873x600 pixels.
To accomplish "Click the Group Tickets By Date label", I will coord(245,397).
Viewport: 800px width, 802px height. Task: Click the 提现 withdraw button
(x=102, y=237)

---

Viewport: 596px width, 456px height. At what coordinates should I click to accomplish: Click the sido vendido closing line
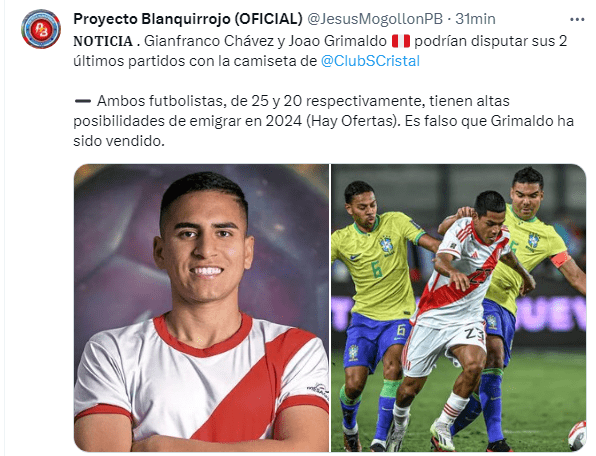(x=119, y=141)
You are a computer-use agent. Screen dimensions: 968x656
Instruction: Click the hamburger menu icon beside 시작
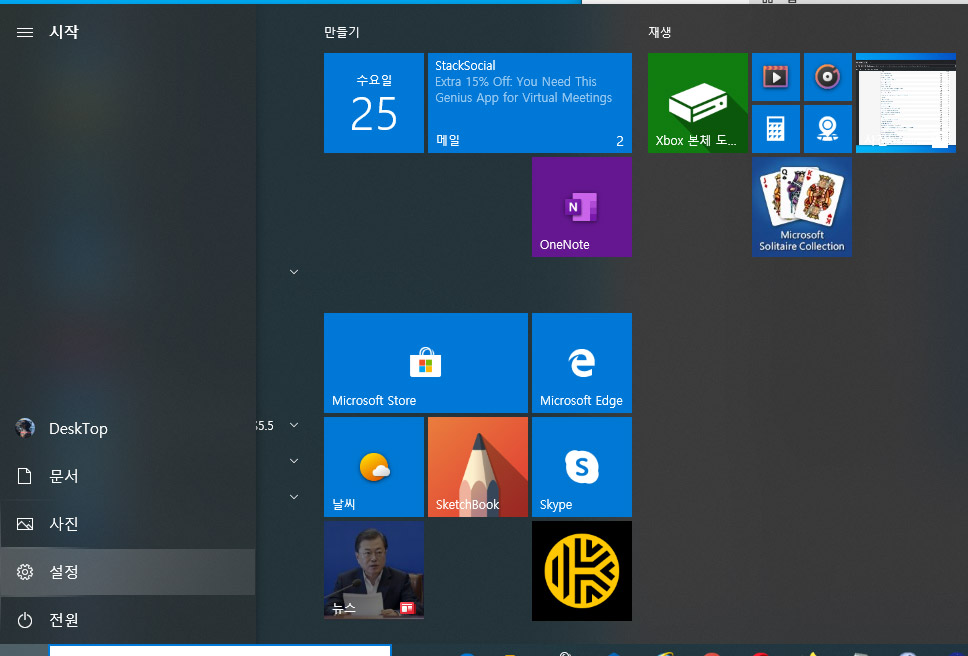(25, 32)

---

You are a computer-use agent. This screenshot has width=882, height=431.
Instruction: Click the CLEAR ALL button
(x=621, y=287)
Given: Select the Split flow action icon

* _DIRECTIONS_
Report all lines of the data above that include the string "computer".

* _TASK ANSWER_
You are a computer-use agent. Screen dimensions: 968x656
You are a computer-use agent. This screenshot has width=882, height=431.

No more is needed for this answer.